» Challenge 1:
Answer the following from the KIC 8462852 text.
(a) What separation is given for the two most prominent dips, D1568 and D1520?
(b) At how many spots around the orbital circumference can the pattern be observed precisely in the proposed model?
(c) Between which Kepler days does the D1540 group lie?
» Challenge 2:
From the KIC 8462852 text, extract the portion from "There is also" up to and including "Kepler in 2013.".
» Challenge 3:
List every dip designation that appears in the passage quoted from Boyajian et al. (2015) in the KIC 8462852 text.

## begin Text section

The WTF paper, Boyajian et al. (2015), made an observation about a peculiar pattern of semi-periodicity in the light curve of KIC 8462852:
There is another possible periodicity that is worth discussing briefly. In Table 1, we summarize the times and depths of 10 discrete dips present in the Kepler light curve, also labeled in panel‘(b)’ – ‘(e)’ of Figure 1. If we examine the two most prominent dips (D1568 and D1520; also see panel ‘(d)’ in Figure 1), we see that they have a separation of ∼ 48.8 days. We can also see that the D800 dip (dip #5 in Table 1) is separated from the D1520 dip by 15 of these intervals, if the interval is more precisely defined to be 48.4 days. Furthermore, the very shallow dips early in the Kepler time series at D260 and D360 are very close to 26 and 24 of these 48.4-day cycles from the D1520 dip. The other five identified discrete dips (four of which are very shallow), also listed in Table1, are about a half cycle out of phase with this period to within ∼ ±5% of a cycle. In this exercise, we have neglected the fact that the three most prominent dips in the D1500 region are quite highly structured, and they also have additional minima whose times could have been tagged and included in the analysis. At this time we do not ascribe any particular significance to this period, but it is something to bear in mind as more data on this object become available.
An orbital resonance model can explain this pattern, but there's an interesting caveat: In terms of being able to observe the pattern, the angular vantage point around the orbital circumference matters. In the model I'm going to propose, there are 13 spots around the circumference where the pattern can be observed precisely. You have to be fairly close to one of these 13 angles to see it. My subjective estimate is that there's only a ~12% probability that we would be close enough to one of these privileged spots and still be able to claim to see the pattern. It's not impossible, but our vantage point is fortunate. The pattern is not just interesting. I will argue it can be helpful in determining periodicity without having to wait years to observe multiple repeats of known dips. I will further argue we not only have a pretty good idea of the orbital period of the D1540 group, but we can also determine the orbital period of the transit that produces D792.

Before I go into the details of the model and dip periodicities, let's take a look at what Boyajian et al. (2015) was describing. The following table shows intervals between the 6 biggest dips. I'm counting the group of dips between Kepler days 1519 and 1589 as a monolithic group which I call the D1540 group.


*The interval between D1205 and the average of D1519 and D1568 is 14 periods of 24.2 days.



There is also a more recent set of observations that is relevant. Dips observed in 2017 from the ground with the LCO network (see the WTF blog for the latest) have some similarities to the D1540 group, observed with Kepler in 2013.

## end Text section
## begin Supplied material

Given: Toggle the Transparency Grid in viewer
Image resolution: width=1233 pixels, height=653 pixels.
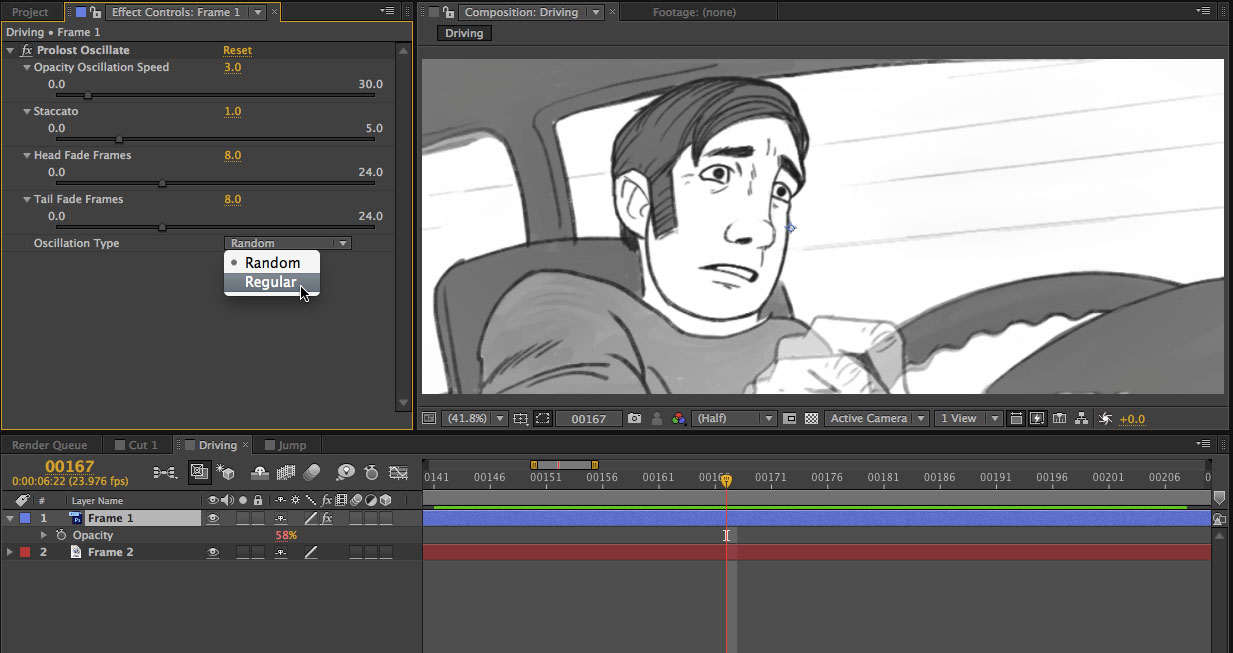Looking at the screenshot, I should pos(812,419).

## end Supplied material

» Task output 1:
(a) About 48.8 days.
(b) 13.
(c) Between Kepler days 1519 and 1589.

» Task output 2:
There is also a more recent set of observations that is relevant. Dips observed in 2017 from the ground with the LCO network (see the WTF blog for the latest) have some similarities to the D1540 group, observed with Kepler in 2013.

» Task output 3:
D1568, D1520, D800, D260, D360